Mary Kirby, the CEO of Runway Girl Network, joins MoneyWatch's Amey Stone to discuss how some airlines' in-flight transaction methods leave them open to credit card fraud, and what the industry is doing to combat the problem
Airlines confront credit card fraud in the air 01:30

When it comes to credit card fraud while flying, it is the airlines that may be the most common victims, said Mary Kirby, the CEO of Runway Girl Network, an aviation industry media company.


It's a little-known fact that most credit card purchases that take place in the air don't actually go through to the credit card company in real-time. The flight attendant swipes the card through a point-of-sale device, which stores the information until the plane lands and arrives at the gate.

Some passengers intentionally take advantage of this (some without realizing it) and use cards that are expired, over their limit or even fake. "There is an issue of shrinkage in flight," Kirby said. "The airline doesn't know the card is no good until that passenger is long gone."

Although most credit card purchases on U.S. flights are small, when you take into account the large number of them -- now that most carriers don't take cash -- and the expensive, duty-free purchases possible on international flights, it adds up. Kirby said estimates for annual total losses due to bad credit cards runs into hundreds of millions of dollars a year.

In-flight connections to the Internet will change all this, but it may flip the risk to the passenger, Kirby warned. When point-of-sale devices transact in real-time during flights -- which is coming soon for many and here already for some carriers -- flight attendants will know instantly if a card is good.

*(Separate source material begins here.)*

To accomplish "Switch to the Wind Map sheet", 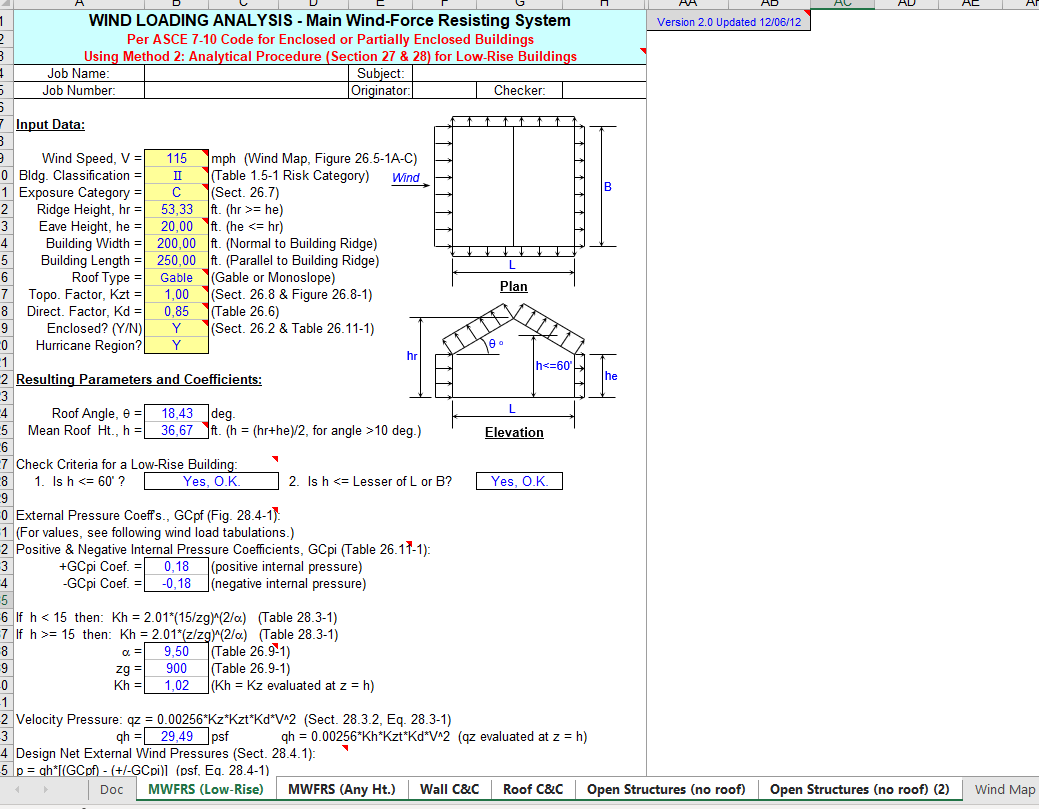I will (x=1004, y=789).
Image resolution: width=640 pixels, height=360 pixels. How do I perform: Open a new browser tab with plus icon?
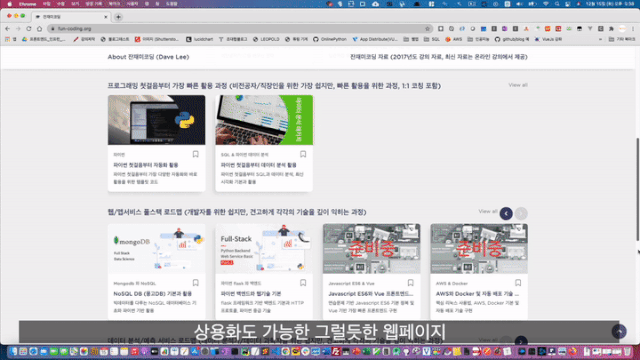(118, 17)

Kirby noted, however, that there may then be new risks of credit card fraud for passengers. Currently, connected tablets provided by the carriers to their staff (including pilots), typically aren't safe from hackers. A recent industry study suggested that 57 percent of these tablets don't have proper cybersecurity. "It was a warning to the the industry," she said, "This is something you need to address."

Kirby said her aviation industry website, Runway Girl Network, will be following this issue closely. "Now that the airlines can have connectivity, there is a whole world of questions about cybersecurity that are just coming to the surface."